I’ve been whining about Moodle recently, but I’ve also been reading Deborah Britzman’s Practice Makes Practice, which reading makes it difficult to avoid seeing my own responsibilities for my present predicament. One of the many issues Britzman raises is the image or concept of a “good teacher” that teachers bring with them to the job. Of course, other players in the action also bring their concepts to the mix: other teachers, students, parents, administrators, etc. My image of a good teacher is someone who is organized and keeps good records. That’s not all, of course, but I want to limit this post to the topic of handling assignments and grading. In addition to my having my own concept, I am required by the administrations I work for to be able to justify the grades if a student challenges me. For that reason, I feel I need as many objective measurements as possible, and rely on a subjective score for a minor part of the final calculation.

However, a colleague commented about the use of points as coercion (Britzman also mentions this in the context of the concepts teachers have of the vital need to gain and maintain control of the class before transmission of knowledge can occur; Teacher Man McCourt also wrote about his own desperate need to control the class, especially in his early days, a need probably based on his own memories of school and reinforced by his colleagues’ warnings, and he vividly describes classes where he clearly was not in control and where not a lot of learning went on, tho a good time was had by most).

This niggles.

Having experimented with lack of coercion and found it a failure, I feel some coercion is justified: without it, students (accustomed to coercion from their years of previous schooling) assume the teacher doesn’t care, and either sit around doing nothing or stop coming to class. Actually, we didn’t drop coercion – we still gave grades – but we did not coerce or give specific guidance or assign tasks during class; we left it to students to choose what to do from the materials we made available (after an initial orientation period). Many students remained clueless and aimless for the semester, and complained that they never understood what on earth we were expecting them to do.

On the other hand, coercing by using points gained in quizzes or assignments (which points are later “traded in” for grades) seems unsatisfactory: it seems to me to close the door on less extrinsic motivation. It makes it difficult to open students up to what I consider more interesting educational activities, e.g. blogging: accustomed to trading effort for points, students will ask, “how many words must we write in the blog? When’s the deadline? What’s the penalty if we write it late?” etc, etc. This is part of the difficulty I’ve been having calculating my final grades: I assigned some relatively free-form homework, but now I have to decide: do I give them a point just for doing it? Do I give them a point for every correct sentence? What if someone wrote 10 lines, and another student barely wrote three words, do they get the same point for having done it? If not, how do I grade this? What if someone answered the questions correctly, or wrote relatively correct sentences, while someone else made a lot of errors, either factual or grammatical?

Of course, I should have thought all this out before I assigned the homework, foreseen these potential problems, and either abandoned the assignments or tailored them such that it would be easy to give an objective grade for each one without spending too much time. It’s much easier to give points for correct answers to questions.
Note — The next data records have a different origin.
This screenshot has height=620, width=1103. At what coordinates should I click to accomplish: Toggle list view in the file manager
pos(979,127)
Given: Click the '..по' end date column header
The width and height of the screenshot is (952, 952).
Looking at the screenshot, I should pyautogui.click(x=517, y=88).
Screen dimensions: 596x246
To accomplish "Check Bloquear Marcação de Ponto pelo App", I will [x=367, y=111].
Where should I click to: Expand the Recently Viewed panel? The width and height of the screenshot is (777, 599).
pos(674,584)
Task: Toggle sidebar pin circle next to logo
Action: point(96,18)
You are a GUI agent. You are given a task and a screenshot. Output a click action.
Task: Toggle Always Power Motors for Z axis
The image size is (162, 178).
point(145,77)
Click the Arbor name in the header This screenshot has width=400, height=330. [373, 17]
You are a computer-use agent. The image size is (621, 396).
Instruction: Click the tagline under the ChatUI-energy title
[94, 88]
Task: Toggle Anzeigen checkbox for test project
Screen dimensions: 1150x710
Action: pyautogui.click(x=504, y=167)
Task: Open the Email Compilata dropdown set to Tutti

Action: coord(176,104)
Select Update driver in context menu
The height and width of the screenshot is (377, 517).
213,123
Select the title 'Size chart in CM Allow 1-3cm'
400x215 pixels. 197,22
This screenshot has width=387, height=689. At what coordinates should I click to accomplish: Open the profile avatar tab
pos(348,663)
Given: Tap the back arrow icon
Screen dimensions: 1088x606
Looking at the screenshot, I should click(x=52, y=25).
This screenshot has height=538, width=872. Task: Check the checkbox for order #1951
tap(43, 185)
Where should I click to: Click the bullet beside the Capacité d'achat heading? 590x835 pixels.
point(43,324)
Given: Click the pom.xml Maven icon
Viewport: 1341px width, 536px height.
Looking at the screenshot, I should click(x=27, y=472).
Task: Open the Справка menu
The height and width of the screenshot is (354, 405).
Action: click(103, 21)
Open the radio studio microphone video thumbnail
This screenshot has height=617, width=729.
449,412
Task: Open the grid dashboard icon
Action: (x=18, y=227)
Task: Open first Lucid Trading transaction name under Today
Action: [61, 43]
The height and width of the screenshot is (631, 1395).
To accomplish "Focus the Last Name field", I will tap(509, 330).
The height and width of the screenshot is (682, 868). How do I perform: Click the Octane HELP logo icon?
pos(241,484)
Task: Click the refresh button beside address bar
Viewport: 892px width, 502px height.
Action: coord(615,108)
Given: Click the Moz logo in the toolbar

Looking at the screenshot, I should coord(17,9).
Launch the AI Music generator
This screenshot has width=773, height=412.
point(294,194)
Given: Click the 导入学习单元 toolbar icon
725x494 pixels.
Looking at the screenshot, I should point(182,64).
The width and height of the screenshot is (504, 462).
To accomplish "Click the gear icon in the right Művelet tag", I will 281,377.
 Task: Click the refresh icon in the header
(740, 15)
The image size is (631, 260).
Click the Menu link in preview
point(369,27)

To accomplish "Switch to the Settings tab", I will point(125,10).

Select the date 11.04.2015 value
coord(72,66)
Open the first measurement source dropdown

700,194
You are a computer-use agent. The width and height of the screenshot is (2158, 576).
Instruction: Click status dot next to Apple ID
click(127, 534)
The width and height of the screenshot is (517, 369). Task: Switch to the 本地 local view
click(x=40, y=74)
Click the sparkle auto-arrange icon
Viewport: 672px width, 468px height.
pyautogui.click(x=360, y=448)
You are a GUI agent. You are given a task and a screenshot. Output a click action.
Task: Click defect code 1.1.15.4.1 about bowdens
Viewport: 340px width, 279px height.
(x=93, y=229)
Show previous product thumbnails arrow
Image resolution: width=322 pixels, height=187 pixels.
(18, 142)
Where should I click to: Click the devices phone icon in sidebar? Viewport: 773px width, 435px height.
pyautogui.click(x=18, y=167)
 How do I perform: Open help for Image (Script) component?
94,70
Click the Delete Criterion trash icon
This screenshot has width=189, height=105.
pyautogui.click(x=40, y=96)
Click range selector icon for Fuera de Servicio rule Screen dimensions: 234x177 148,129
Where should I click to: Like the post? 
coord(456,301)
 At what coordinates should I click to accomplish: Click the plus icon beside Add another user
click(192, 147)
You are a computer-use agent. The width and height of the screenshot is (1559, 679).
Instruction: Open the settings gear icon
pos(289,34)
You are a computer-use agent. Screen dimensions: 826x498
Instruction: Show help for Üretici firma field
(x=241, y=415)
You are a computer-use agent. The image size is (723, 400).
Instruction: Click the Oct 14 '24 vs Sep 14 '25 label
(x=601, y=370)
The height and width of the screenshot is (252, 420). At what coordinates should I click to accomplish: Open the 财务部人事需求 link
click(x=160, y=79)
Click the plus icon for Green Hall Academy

It’s boring and tedious in the extreme to make these kinds of judgements for 100 students who each did about 15 assignments over the semester. In my present mood, I’m ready to abandon all open-ended-type assignments in favour of easy-to-mark, right-or-wrong-type tasks.

Bob Leamson writes about the conceptual gap between freshmen university students and many of their teachers: the teachers are often teaching procedural knowledge and assume the students understand this, whereas the students are assuming the teacher is giving them declarative knowledge which will be tested in the exam. As Bob Leamson puts it, the problem is quite deep: it’s not just that freshmen students assume that everything a teacher tells them will help them answer questions in the final test, it’s that they assume that what the teacher tells them IS the answers to the final test questions! All they need to do is copy it down, and they’ll be OK on the day.

Perhaps that is part of my difficulty: I’m giving assignments that are intended to help students practice doing something, and students are assuming the activity is simply an end in itself to be traded for points which go towards the final grade.

This discrepancy between teacher expectations and students’ assumptions is not entirely the fault of either teachers or students. Bob Leamson suggests this is a perennial difficulty which must be overcome by teachers a) being aware of it, and b) giving students repeated activities that will give them practice in working in the ways they wish them to become proficient at.